Lavagna corrigió la meta de crecimiento, de entre el 2% y el 3% según las previsiones pactadas con el FMI, y la estimó en el 3,5%. La inflación calculada es del 35% para este año y se espera que caiga al 5% en 2004. Aun cuando no se prevén nuevos impuestos, se completarán las reformas para reducir la evasión. Las provincias deberán dejar de emitir bonos que circulan como moneda y se comprometen a contribuir con el 0,4% de aumento del superávit primario al PIB.

Auditorías

Según Lavagna, "no hay obligaciones de carácter estructural" que afecten a la banca pública, pero en el Memorando de políticas económicas presentado al FMI, el Gobierno argentino anuncia el comienzo de "la reforma de los tres bancos públicos". El próximo 26 de febrero se contratará a una auditora para controlar las operaciones y los gastos de esos bancos, y realizar además una "revisión estratégica" que incluye "decisiones sobre capitalización a través de la emisión pública de acciones". Mientras tanto, el Gobierno argentino redujo a un millón de pesos, menos de 300.000 euros, los montos máximos de los créditos que otorgan el Banco de la Nación y el de la provincia de Buenos Aires. Los bancos privados serán compensados con bonos de deuda por 17.000 millones de pesos, unos 5.000 millones de dólares, por los depósitos a plazo atrapados en el llamado corralón y que tuvieron que devolver en dólares.

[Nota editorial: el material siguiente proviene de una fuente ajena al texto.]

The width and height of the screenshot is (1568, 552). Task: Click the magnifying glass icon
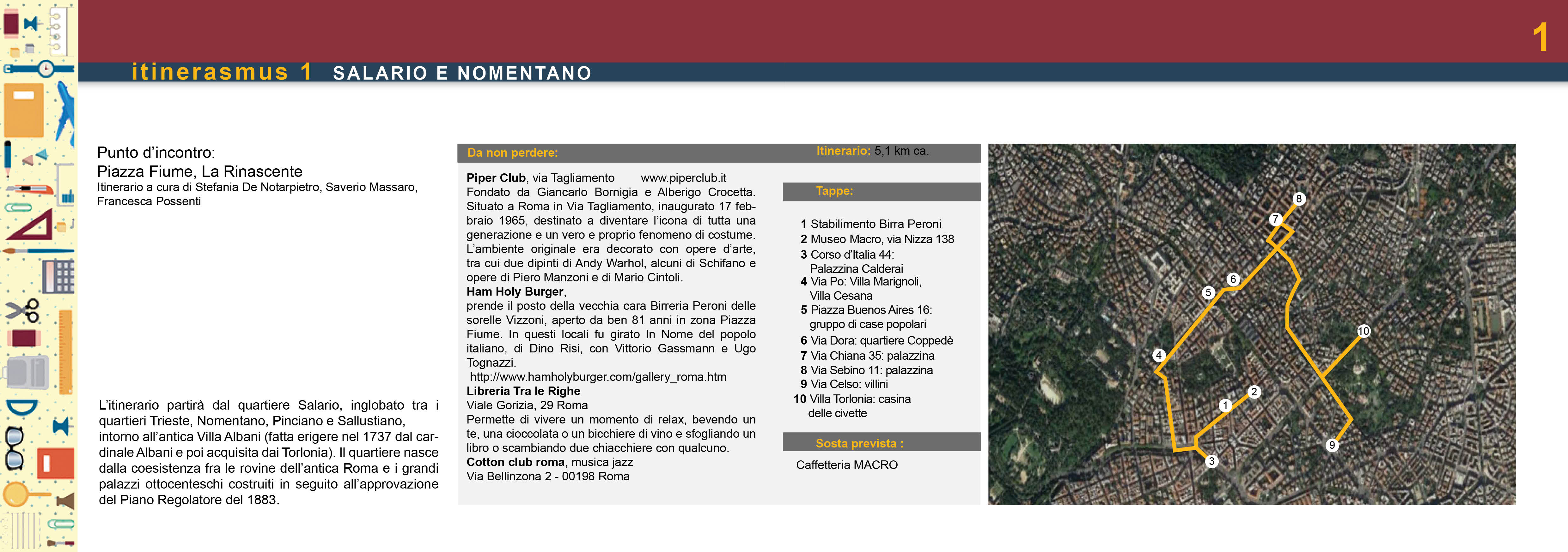coord(18,493)
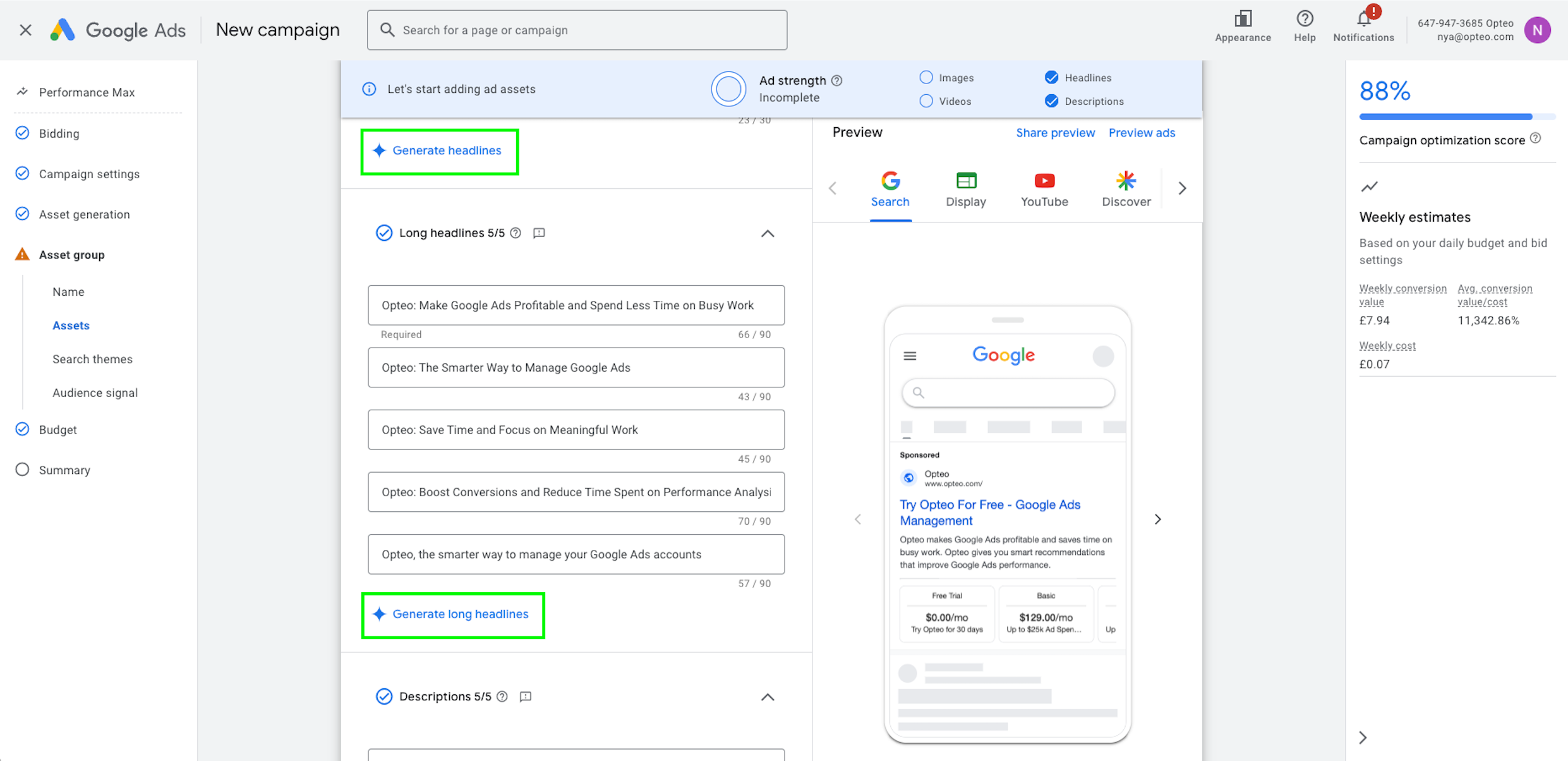1568x761 pixels.
Task: Collapse the Long headlines section
Action: pyautogui.click(x=767, y=234)
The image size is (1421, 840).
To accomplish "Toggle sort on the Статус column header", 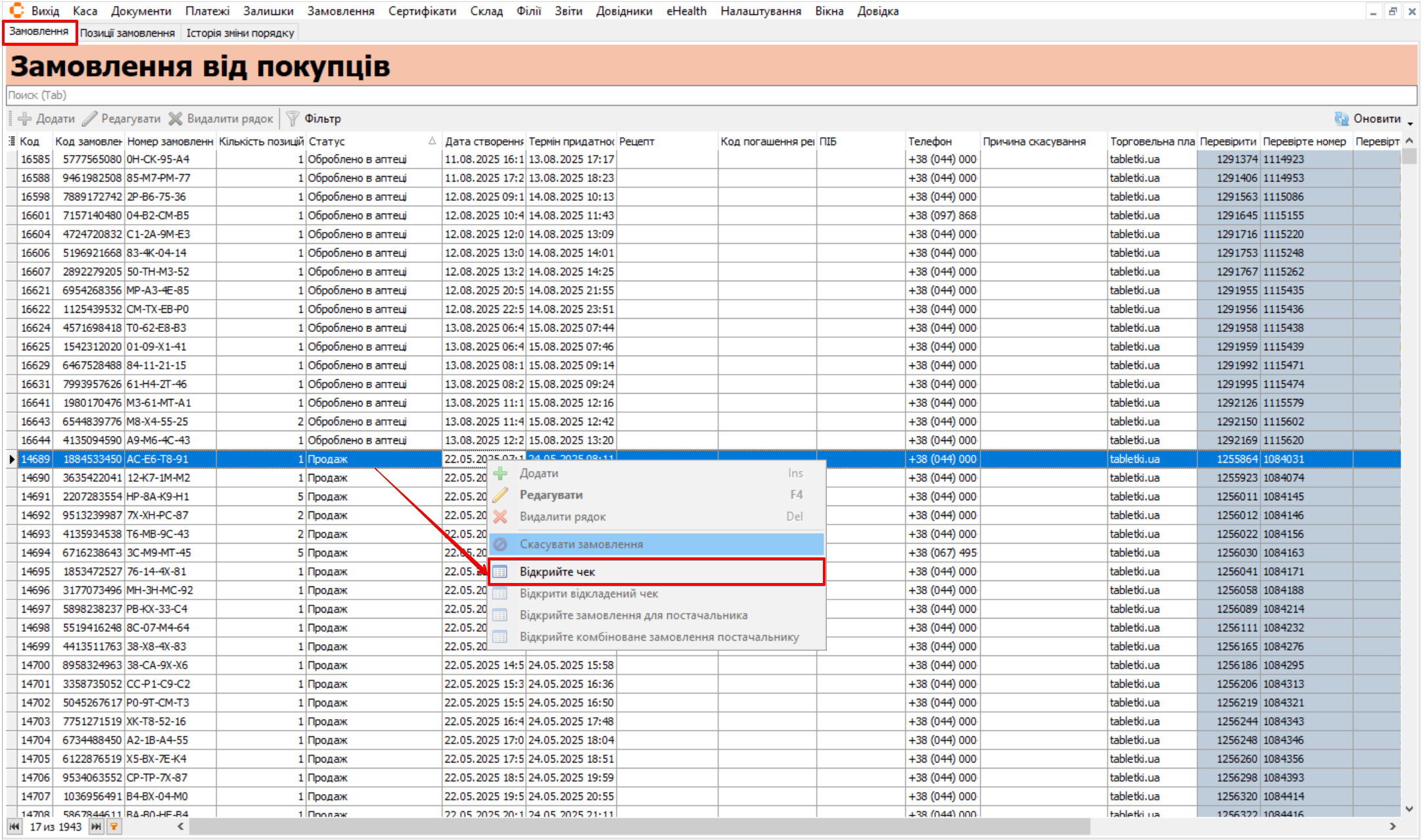I will [x=368, y=141].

El ministro de Economía aseguró que el FMI no reclamó el aumento de las tarifas de los servicios públicos y que "no hay un compromiso cuantitativo" al respecto. El Gobierno postergó la aplicación por decreto de los aumentos en gas y electricidad ante las demandas presentadas por los consumidores. La semana próxima llegarán a Buenos Aires los técnicos del FMI y del Banco Mundial encargados de "revisar" los contratos y controlar los balances de las empresas para sugerir luego el aumento de tarifas.

Lavagna anunció también que la semana próxima se reunirá en Washington con los representantes de los principales acreedores privados para comenzar a discutir una quita sustancial en el capital y los nuevos plazos de pagos de una parte de la deuda, calculada en unos 53.000 millones de dólares. Por su parte, el secretario de Finanzas, Guillermo Nielsen, se reunirá con los comités de acreedores en Europa y Japón. El presidente argentino había estimado en un 70% el nivel de quita de la deuda privada que Argentina necesita para poder cumplir con el pago de lo que resta.

* Este artículo apareció en la edición impresa del martes, 28 de enero de 2003.